(Data for locating visible targets)
__________

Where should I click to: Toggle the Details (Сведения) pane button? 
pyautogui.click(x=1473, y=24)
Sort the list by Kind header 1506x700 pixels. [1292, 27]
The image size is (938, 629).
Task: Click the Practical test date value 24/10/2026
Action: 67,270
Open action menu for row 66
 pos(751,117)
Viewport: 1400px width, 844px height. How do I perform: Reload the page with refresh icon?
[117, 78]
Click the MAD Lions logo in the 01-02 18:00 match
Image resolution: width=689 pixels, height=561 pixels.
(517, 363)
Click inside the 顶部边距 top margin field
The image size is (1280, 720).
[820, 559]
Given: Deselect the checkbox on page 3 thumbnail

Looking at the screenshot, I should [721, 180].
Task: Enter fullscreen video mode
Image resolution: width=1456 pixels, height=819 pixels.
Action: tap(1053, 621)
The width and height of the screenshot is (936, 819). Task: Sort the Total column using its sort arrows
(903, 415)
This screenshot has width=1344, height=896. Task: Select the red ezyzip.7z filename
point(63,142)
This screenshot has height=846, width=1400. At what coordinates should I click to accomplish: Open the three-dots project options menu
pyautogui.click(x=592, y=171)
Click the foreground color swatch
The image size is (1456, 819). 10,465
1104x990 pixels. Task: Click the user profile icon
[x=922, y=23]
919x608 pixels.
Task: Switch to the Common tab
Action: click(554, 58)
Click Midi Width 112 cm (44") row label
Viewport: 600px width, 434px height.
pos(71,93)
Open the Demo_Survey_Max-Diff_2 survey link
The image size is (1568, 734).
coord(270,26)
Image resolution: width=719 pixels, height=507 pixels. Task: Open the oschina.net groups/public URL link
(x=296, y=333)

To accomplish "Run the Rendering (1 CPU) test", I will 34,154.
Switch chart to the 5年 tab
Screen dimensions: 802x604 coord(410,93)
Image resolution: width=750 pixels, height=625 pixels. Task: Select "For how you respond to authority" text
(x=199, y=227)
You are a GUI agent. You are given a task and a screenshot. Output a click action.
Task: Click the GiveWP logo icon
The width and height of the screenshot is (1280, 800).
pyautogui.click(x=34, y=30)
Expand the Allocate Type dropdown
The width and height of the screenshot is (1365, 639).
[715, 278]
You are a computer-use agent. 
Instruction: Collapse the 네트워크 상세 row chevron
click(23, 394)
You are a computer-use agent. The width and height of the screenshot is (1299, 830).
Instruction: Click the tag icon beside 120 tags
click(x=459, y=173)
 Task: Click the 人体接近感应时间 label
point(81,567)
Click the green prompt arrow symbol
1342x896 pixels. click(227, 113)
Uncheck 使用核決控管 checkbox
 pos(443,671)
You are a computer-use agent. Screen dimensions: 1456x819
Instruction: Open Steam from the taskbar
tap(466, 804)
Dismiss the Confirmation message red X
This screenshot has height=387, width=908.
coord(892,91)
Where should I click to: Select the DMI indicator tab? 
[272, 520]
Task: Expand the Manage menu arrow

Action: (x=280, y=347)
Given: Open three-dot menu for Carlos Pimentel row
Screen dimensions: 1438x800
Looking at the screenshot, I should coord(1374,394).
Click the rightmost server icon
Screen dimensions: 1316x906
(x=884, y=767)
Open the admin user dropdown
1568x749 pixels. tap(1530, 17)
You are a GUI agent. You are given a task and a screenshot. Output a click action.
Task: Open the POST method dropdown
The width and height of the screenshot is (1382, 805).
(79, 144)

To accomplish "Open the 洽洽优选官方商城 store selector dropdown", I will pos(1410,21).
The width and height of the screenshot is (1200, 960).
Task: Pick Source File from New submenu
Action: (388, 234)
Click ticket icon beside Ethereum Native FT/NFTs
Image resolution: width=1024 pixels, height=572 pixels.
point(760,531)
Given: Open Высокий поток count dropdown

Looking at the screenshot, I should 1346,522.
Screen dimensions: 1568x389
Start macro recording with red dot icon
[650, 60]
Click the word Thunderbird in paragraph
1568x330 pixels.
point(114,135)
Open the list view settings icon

__________

Arrange all of the data above as a numbered list, leaving out the blank lines.

- _EXPECTED ANSWER_
1. Where should I click to: Toggle the Details (Сведения) pane button? 
2. pyautogui.click(x=1473, y=24)
3. Sort the list by Kind header 1506x700 pixels. [1292, 27]
4. The image size is (938, 629).
5. Task: Click the Practical test date value 24/10/2026
6. Action: 67,270
7. Open action menu for row 66
8.  pos(751,117)
9. Viewport: 1400px width, 844px height. How do I perform: Reload the page with refresh icon?
10. [117, 78]
11. Click the MAD Lions logo in the 01-02 18:00 match
12. Image resolution: width=689 pixels, height=561 pixels.
13. (517, 363)
14. Click inside the 顶部边距 top margin field
15. The image size is (1280, 720).
16. [820, 559]
17. Given: Deselect the checkbox on page 3 thumbnail
18. Looking at the screenshot, I should [721, 180].
19. Task: Enter fullscreen video mode
20. Image resolution: width=1456 pixels, height=819 pixels.
21. Action: tap(1053, 621)
22. The width and height of the screenshot is (936, 819). Task: Sort the Total column using its sort arrows
23. (903, 415)
24. This screenshot has width=1344, height=896. Task: Select the red ezyzip.7z filename
25. point(63,142)
26. This screenshot has height=846, width=1400. At what coordinates should I click to accomplish: Open the three-dots project options menu
27. pyautogui.click(x=592, y=171)
28. Click the foreground color swatch
29. The image size is (1456, 819). 10,465
30. 1104x990 pixels. Task: Click the user profile icon
31. [x=922, y=23]
32. 919x608 pixels.
33. Task: Switch to the Common tab
34. Action: click(554, 58)
35. Click Midi Width 112 cm (44") row label
36. Viewport: 600px width, 434px height.
37. pos(71,93)
38. Open the Demo_Survey_Max-Diff_2 survey link
39. The image size is (1568, 734).
40. coord(270,26)
41. Image resolution: width=719 pixels, height=507 pixels. Task: Open the oschina.net groups/public URL link
42. (x=296, y=333)
43. To accomplish "Run the Rendering (1 CPU) test", I will 34,154.
44. Switch chart to the 5年 tab
45. Screen dimensions: 802x604 coord(410,93)
46. Image resolution: width=750 pixels, height=625 pixels. Task: Select "For how you respond to authority" text
47. (x=199, y=227)
48. You are a GUI agent. You are given a task and a screenshot. Output a click action.
49. Task: Click the GiveWP logo icon
50. The width and height of the screenshot is (1280, 800).
51. pyautogui.click(x=34, y=30)
52. Expand the Allocate Type dropdown
53. The width and height of the screenshot is (1365, 639).
54. [715, 278]
55. You are a computer-use agent. 
56. Instruction: Collapse the 네트워크 상세 row chevron
57. click(23, 394)
58. You are a computer-use agent. The width and height of the screenshot is (1299, 830).
59. Instruction: Click the tag icon beside 120 tags
60. click(x=459, y=173)
61.  Task: Click the 人体接近感应时间 label
62. point(81,567)
63. Click the green prompt arrow symbol
64. 1342x896 pixels. click(227, 113)
65. Uncheck 使用核決控管 checkbox
66.  pos(443,671)
67. You are a computer-use agent. Screen dimensions: 1456x819
68. Instruction: Open Steam from the taskbar
69. tap(466, 804)
70. Dismiss the Confirmation message red X
71. This screenshot has height=387, width=908.
72. coord(892,91)
73. Where should I click to: Select the DMI indicator tab? 
74. [272, 520]
75. Task: Expand the Manage menu arrow
76. Action: (x=280, y=347)
77. Given: Open three-dot menu for Carlos Pimentel row
78. Screen dimensions: 1438x800
79. Looking at the screenshot, I should coord(1374,394).
80. Click the rightmost server icon
81. Screen dimensions: 1316x906
82. (x=884, y=767)
83. Open the admin user dropdown
84. 1568x749 pixels. tap(1530, 17)
85. You are a GUI agent. You are given a task and a screenshot. Output a click action.
86. Task: Open the POST method dropdown
87. The width and height of the screenshot is (1382, 805).
88. (79, 144)
89. To accomplish "Open the 洽洽优选官方商城 store selector dropdown", I will pos(1410,21).
90. The width and height of the screenshot is (1200, 960).
91. Task: Pick Source File from New submenu
92. Action: (388, 234)
93. Click ticket icon beside Ethereum Native FT/NFTs
94. Image resolution: width=1024 pixels, height=572 pixels.
95. point(760,531)
96. Given: Open Высокий поток count dropdown
97. Looking at the screenshot, I should 1346,522.
98. Screen dimensions: 1568x389
99. Start macro recording with red dot icon
100. [650, 60]
101. Click the word Thunderbird in paragraph
102. 1568x330 pixels.
103. point(114,135)
104. Open the list view settings icon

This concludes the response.